- **Reading passage**
◆ ◆ ◆ ◆
Re: dm ioctl: Restore __GFP_HIGH in copy_params()

From: Mike Snitzer
Date: Mon May 22 2017 - 14:04:26 EST


On Mon, May 22 2017 at 11:03am -0400,
Michal Hocko <mhocko@xxxxxxxxxx> wrote:

> On Mon 22-05-17 10:52:44, Mikulas Patocka wrote:
> >
> >
> > On Mon, 22 May 2017, Michal Hocko wrote:
> [...]
> > > I am not sure I understand. OOM killer is invoked for _all_ allocations
> > > <= PAGE_ALLOC_COSTLY_ORDER that do not have __GFP_NORETRY as long as the
> > > OOM killer is not disabled (oom_killer_disable) and that only happens
> > > from the PM suspend path which makes sure that no userspace is active at
> > > the time. AFAIU this is a userspace triggered path and so the later
> > > shouldn't apply to it and GFP_KERNEL should be therefore sufficient.
◆ ◆ ◆ ◆
- **Written instruction A**
Answer these questions about the message:
(i) Who sent the message, and on what date?
(ii) Whose words does the message quote as written at 11:03am on Mon, May 22 2017?
(iii) According to the quoted text, what path is the only place where the OOM killer gets disabled?
- **Written instruction B**
Reproduce the message from "On Mon, May" to "be therefore sufficient." without any changes.
◆ ◆ ◆ ◆
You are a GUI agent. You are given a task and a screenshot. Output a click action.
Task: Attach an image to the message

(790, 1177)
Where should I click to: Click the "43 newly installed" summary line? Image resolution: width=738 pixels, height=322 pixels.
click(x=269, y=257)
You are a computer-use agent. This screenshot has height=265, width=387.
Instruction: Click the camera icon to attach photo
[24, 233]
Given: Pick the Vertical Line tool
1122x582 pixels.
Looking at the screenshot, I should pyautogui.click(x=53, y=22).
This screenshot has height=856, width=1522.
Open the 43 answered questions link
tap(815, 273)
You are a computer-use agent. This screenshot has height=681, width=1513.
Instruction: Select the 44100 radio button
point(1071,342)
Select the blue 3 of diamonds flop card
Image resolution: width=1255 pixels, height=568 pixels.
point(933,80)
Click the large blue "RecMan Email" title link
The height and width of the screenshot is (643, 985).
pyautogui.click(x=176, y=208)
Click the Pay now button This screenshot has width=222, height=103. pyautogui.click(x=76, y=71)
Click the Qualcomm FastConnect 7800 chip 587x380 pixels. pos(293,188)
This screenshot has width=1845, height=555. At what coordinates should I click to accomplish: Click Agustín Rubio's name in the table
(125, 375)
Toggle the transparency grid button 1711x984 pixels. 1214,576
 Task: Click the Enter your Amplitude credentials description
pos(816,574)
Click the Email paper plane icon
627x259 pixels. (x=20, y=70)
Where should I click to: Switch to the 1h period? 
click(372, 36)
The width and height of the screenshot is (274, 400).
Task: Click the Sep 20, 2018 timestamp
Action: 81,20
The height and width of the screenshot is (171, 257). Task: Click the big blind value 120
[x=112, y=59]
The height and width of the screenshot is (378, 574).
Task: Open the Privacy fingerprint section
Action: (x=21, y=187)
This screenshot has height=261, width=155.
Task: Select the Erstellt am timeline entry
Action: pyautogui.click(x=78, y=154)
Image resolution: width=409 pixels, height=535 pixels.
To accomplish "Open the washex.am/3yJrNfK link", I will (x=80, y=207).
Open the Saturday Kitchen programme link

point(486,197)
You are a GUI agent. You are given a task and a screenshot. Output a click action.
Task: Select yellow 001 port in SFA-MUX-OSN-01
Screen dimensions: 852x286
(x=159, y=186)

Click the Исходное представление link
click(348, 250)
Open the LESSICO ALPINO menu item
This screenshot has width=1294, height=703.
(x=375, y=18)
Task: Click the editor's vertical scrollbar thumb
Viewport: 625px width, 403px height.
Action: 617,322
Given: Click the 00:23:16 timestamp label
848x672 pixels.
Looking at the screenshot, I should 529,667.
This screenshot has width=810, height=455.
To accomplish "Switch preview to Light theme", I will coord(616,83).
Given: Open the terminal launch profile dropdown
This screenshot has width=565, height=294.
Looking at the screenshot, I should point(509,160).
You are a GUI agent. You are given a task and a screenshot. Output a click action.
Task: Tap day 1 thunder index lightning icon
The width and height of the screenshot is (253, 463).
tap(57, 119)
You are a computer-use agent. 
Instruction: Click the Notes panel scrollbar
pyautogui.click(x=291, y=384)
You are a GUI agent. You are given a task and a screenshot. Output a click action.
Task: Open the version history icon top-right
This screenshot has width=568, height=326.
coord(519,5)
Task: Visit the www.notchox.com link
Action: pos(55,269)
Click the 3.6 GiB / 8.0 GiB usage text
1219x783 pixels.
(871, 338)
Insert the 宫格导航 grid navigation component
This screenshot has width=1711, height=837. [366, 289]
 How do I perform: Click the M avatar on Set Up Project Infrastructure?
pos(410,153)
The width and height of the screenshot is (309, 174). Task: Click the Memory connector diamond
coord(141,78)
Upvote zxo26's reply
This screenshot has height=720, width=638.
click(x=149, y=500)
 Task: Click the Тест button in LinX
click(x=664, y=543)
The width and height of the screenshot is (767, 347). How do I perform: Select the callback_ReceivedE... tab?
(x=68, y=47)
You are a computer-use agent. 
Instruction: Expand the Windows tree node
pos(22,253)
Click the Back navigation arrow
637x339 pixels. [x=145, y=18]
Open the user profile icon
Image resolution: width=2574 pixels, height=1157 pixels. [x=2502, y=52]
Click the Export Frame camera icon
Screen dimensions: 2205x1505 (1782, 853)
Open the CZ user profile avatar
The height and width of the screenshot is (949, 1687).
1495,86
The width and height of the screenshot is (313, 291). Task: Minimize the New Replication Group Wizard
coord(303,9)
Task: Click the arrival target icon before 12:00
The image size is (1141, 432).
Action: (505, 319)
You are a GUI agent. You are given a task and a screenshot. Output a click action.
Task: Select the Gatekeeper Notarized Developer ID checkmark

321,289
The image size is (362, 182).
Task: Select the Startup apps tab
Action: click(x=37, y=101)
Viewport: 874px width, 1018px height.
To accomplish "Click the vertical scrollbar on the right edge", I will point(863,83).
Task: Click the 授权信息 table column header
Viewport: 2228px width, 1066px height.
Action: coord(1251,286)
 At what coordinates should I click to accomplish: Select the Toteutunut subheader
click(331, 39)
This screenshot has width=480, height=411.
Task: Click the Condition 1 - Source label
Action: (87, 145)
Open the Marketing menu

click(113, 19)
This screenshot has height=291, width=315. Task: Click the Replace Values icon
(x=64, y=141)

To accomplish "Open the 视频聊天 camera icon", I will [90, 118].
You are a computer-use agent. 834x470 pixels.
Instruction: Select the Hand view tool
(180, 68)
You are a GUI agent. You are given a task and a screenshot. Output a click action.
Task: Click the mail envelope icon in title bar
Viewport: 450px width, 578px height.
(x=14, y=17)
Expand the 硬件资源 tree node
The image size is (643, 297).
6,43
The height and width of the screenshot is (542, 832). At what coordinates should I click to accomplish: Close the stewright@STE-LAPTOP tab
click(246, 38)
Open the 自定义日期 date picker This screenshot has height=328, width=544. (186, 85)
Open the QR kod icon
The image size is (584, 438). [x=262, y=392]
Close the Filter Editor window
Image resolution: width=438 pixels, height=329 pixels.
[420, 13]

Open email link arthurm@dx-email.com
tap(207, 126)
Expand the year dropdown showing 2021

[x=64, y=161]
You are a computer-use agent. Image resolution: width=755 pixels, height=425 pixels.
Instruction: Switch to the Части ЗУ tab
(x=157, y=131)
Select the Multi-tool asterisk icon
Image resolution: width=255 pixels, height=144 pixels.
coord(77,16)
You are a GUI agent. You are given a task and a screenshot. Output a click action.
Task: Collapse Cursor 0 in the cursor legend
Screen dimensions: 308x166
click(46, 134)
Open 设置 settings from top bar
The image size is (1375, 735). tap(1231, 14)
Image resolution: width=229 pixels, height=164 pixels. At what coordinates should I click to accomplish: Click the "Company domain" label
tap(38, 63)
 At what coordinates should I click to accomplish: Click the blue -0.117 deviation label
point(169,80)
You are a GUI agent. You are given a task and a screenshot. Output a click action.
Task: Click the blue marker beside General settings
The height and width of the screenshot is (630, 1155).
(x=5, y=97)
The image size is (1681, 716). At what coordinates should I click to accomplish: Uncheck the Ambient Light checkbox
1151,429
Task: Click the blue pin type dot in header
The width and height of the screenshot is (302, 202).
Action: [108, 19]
◆ ◆ ◆ ◆
- **Exercise output A**
(i) Mike Snitzer, on Mon May 22 2017.
(ii) Michal Hocko's.
(iii) The PM suspend path.

- **Exercise output B**
On Mon, May 22 2017 at 11:03am -0400,
Michal Hocko <mhocko@xxxxxxxxxx> wrote:

> On Mon 22-05-17 10:52:44, Mikulas Patocka wrote:
> >
> >
> > On Mon, 22 May 2017, Michal Hocko wrote:
> [...]
> > > I am not sure I understand. OOM killer is invoked for _all_ allocations
> > > <= PAGE_ALLOC_COSTLY_ORDER that do not have __GFP_NORETRY as long as the
> > > OOM killer is not disabled (oom_killer_disable) and that only happens
> > > from the PM suspend path which makes sure that no userspace is active at
> > > the time. AFAIU this is a userspace triggered path and so the later
> > > shouldn't apply to it and GFP_KERNEL should be therefore sufficient.